Another benefit of hypnosis is that it is effective against the nine-tenths facet of the dependence that is psychological, as opposed to the other strategies that just work against the 10% element of the dependence that is physical. This is why hypnosis offers a much higher effectiveness than the previously discussed methods of smoke cessation. Conventional hypnosis approaches can offer a 35 percent likelihood of success, while Ericksonian hypnosis can offer a 50% or greater effectiveness.



A newer, innovative, and far better alternative that allows persons to obliterate a cigarette habit is Neuro-Linguistic Programming, or NLP. This strategy is far more beneficial than established styles of quit smoking hypnosis because it avoids reliance on post-hypnotic suggestions at all. The majority of clients, especially clients who are critical thinkers, are resistant to post-hypnotic suggestions. Professionals who use NLP coach the client's unconscious mind to use the very thought processes that result in the psychological problem with cigarette use, to obliterate it!

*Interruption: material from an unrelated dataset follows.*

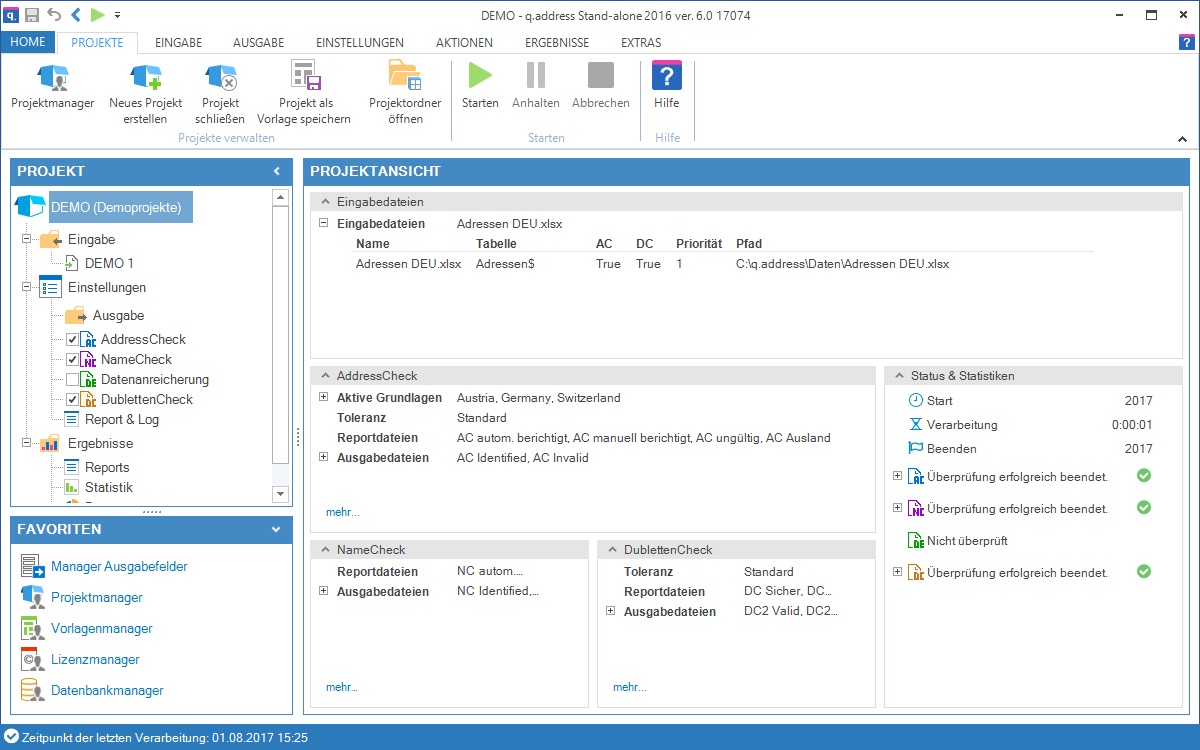Open Datenbankmanager in Favoriten
Viewport: 1200px width, 750px height.
(x=107, y=690)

A well thought out NLP smoking cessation program organized by a trained NLP professional can produce an effectiveness rate of as high as 70 percent or more.



Summary: The majority of smoking cessation courses try to employ nicotine replacement products as ways to stop smoking. Alternative techniques, such as smoking cessation and cognitive or behavioral treatment programs, work to help the mind use ways to stop smoking.



Even though hypnosis works much better than alternative approaches, particularly with male clients, most people do not rate it as the most helpful way to stop smoking. NLP, which focuses on the mental facets of nicotine addiction, actually coaches individuals to redirect their mindset to help them stop most successfully.



Since nine-tenths of a person's problem with smoking is psychological in nature, these treatments are incomparably more successful than just replacing the nicotine and addressing the 10% component of the addiction that is physiological.



Conclusion: Several smoking cessation programs, including nicotine replacement products and counseling are available. These programs frequently are often less than 20 percent successful. In comparison, hypnosis offers a significantly greater likelihood of success. NLP is the most successful of all in assisting persons to successfully combat the mental component of their dependency and experience immeasurably more success in realizing their goal of becoming smoke-free.